Quel est le livre le plus important de l’année 2006 ? “Les Bienveillantes“, de Jonathan Littell, 906 pages, chez Gallimard, tirage de 685’000 exemplaires ? Extrêmement intéressant. Mais, s’il y a un autre ouvrage qu’il faut lire, un monument de révélations indispensables, non pas de l’année dernière, mais des années passées, c’est bien le “MAO, une histoire méconnue“ de Jung Chang et Jon Halliday, encore chez Gallimard. 860 pages pour un tirage de 28'000 exemplaires “seulement“.
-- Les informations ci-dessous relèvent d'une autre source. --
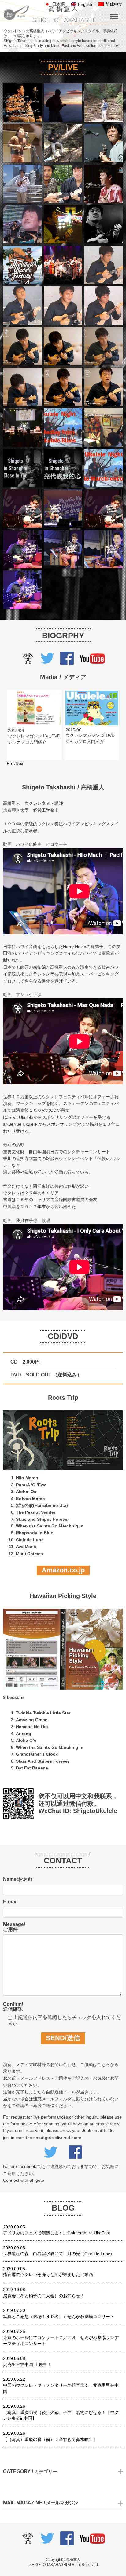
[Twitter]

Fort heureusement, cette biographie n’est pas passée complètement inaperçue. Mais nombre de confrères de Mao (il fut journaliste_new…) n’ont pas jugé utile de recommander ce livre fondamental. Staline et Hitler sont dans toutes les mémoires, et c’est tant mieux. Mais Mao, monstre absolu de tous les temps, responsable direct d’au moins 38 mios de morts (trente-huit millions), reste  une idole. Il bénéficie d’une opinion globalement positive. Mort en 1976, son gigantesque portrait trône, encore aujourd’hui, place Tien An Men. Une imagerie, pas seulement composée de badges à son effigie, continue de se vendre. Et plus d’un milliard de Chinois ignorent complètement l’histoire de leur pays.
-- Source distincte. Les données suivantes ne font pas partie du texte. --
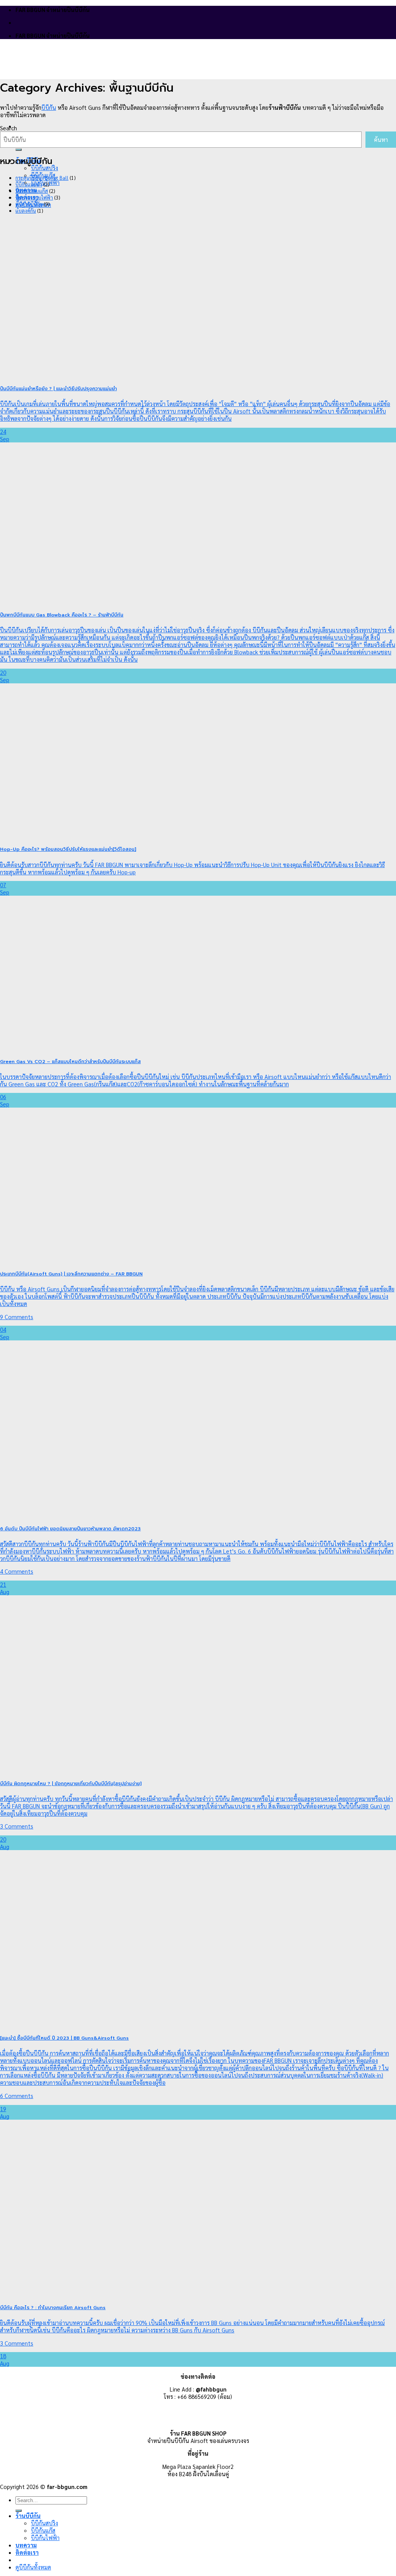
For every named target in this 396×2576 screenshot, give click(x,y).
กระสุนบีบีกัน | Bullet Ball (41, 177)
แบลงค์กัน (25, 210)
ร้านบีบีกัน (28, 2515)
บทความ (26, 2545)
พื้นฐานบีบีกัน (29, 204)
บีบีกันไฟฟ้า (45, 2537)
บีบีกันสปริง (44, 167)
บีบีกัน (48, 107)
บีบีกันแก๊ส (43, 2530)
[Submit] (18, 150)
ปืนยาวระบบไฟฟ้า (34, 197)
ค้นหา (381, 139)
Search (8, 127)
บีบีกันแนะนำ (28, 184)
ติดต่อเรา (27, 2552)
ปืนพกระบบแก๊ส (31, 191)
Tentons de résumer : il faudrait un “condensé“ de ce vaste livre, à prescrire aux moins aux écoliers. Je n’interprète nullement, et les 10 ans de travail de nos deux auteurs ne sont pas contestables : Mao Tsé-tung, ce fut un grand bond en arrière pour la Chine, qui aurait pu rapidement se développer un peu comme Taiwan, Singapour et Hong Kong. Il a été l’inventeur de procès de masse avec tortures publiques raffinées. Un falsificateur unique de l’histoire. La débâcle japonaise en Chine est due pour l’essentiel à l’URSS et à Tchang Kaï-chek, et non pas à Mao. Le parti communiste chinois a été créé, entretenu, développé et armé par Staline. La défaite finale des “nationalistes“ chinois est l’oeuvre commune de Moscou et des Américains. Le moteur de Mao ne fut pas l’idéologie, mais la soif de pouvoir absolu qui passe par un règne inégalé de la terreur dans toute l’histoire humaine. Son manque total d’intérêt pour ses enfants n’a eu d’égal que son mépris de son propre peuple. Le rêve de grandeur de Mao était-il de bâtir, créer ? Non, détruire et dominer. Le grand bond en avant a cassé les infrastructures et affamé la population. Son soutien aux Khmers rouges fut décisif. La prétendue Révolution culturelle a presque annihilé les trésors de la culture chinoise, à commencer par son architecture. Et Mao avait pour but avoué de dominer le monde. Ses échecs successifs de “ Grand Leader“ n’ont guère ébranlé ses compagnons de route occidentaux, les fameux prétendus nouveaux philosophes “français“ furent de ceux-là plus ou moins longtemps. Par charité, on taira le nom des “intellos“ romands qui brandirent le petit livre rouge. Ils ont certainement renoncé à la lecture de la biographie de Mao afin d’éviter, cette fois, le rouge de la honte.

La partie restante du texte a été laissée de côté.